OpenStudy (anonymous):

Hold it guys. One has to be careful when taking about momentum of a photon. Unlike a particle it has no mass and more importantly has a constant velocity C in any reference frame or direction. The only way the momentum can be determined is by frequency or wavelength or energy. The formalisms that have "demonstrated" the applicabilty of the HUP to a slit experiment have used a transverse momentum across the slit opening and have derived a velocity but it is not C. So for that formalism all bets are off.

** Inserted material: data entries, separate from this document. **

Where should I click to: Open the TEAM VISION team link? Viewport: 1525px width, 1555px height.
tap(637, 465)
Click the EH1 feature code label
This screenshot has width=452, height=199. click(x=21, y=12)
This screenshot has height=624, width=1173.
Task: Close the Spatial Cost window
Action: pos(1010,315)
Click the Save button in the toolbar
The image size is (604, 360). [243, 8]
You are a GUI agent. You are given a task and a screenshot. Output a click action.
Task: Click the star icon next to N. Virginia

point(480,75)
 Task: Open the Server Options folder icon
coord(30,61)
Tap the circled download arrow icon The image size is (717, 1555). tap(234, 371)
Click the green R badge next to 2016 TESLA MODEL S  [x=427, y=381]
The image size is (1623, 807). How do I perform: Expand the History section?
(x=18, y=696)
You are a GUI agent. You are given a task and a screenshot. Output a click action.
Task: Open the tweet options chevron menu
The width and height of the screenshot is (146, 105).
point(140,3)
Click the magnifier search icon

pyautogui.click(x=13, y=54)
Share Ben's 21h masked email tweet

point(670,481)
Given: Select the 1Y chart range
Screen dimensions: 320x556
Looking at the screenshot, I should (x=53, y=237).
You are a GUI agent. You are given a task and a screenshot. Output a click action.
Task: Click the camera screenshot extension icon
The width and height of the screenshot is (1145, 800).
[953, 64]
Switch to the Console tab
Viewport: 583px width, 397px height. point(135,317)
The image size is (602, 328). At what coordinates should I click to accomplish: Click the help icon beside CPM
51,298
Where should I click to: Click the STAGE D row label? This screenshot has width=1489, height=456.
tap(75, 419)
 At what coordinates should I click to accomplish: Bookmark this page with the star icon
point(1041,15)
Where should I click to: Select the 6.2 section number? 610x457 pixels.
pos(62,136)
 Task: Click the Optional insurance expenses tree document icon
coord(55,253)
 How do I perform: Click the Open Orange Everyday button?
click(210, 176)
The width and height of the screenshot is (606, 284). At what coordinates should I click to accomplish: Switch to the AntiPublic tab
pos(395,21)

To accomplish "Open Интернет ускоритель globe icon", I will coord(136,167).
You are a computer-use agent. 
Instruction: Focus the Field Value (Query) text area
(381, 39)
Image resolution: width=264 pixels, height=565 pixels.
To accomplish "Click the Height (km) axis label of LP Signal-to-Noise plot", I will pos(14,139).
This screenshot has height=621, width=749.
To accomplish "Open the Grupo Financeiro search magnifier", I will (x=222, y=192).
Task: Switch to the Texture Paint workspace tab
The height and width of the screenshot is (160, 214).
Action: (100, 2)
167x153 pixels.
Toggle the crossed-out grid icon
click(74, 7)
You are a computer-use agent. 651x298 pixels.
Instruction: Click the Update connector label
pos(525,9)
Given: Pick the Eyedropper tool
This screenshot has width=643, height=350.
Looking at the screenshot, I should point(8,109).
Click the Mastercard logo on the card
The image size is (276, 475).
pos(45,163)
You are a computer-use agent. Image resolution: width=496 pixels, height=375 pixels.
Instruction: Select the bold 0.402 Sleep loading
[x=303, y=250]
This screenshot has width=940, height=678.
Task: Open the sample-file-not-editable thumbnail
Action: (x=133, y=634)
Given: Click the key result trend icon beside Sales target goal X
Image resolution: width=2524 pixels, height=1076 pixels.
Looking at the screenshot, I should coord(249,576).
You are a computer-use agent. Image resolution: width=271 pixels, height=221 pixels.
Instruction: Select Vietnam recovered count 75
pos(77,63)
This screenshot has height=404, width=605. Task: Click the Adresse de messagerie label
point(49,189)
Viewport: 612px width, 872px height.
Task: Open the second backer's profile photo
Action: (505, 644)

The only way to determine any uncertainly in the momentum of light ( and therefore the energy) is to determine a shift in frequency of the transmitted light from the incident light . ΔE≥hc/2πΔx Δf=ΔE/h For our case a slit width of 0.1mm photon energy of ~ 2 ev. f ~ 500 THz. wavelength ~ 600nm (orange light) and h=4.137x10^-15 eVsec, the uncertainty in the frequency which can be take as its spreading comes out to 5 THz ( 2.5THz high and 2.5 THz low) which is the far infrared . I suppose it might be measurable but not as shift in spatial information. Its fun to play with HUP but it is a limit a boundary not an exact relationship. In at least on "demonstration" of its consequences to macroscopic phenomena it was used to provide a photon with an incremental change in momentum ( and erroneously velocity) as if HUP caused it. And it just occurred to me how is a photon localized?. A particle has a diameter, How big is a photon It seems HUP is even harder to apply.

OpenStudy (anonymous):

There is no connection between diffraction and the uncertainty principle. Diffraction is a classical mechanics result, the uncertainty principles is strictly quantum.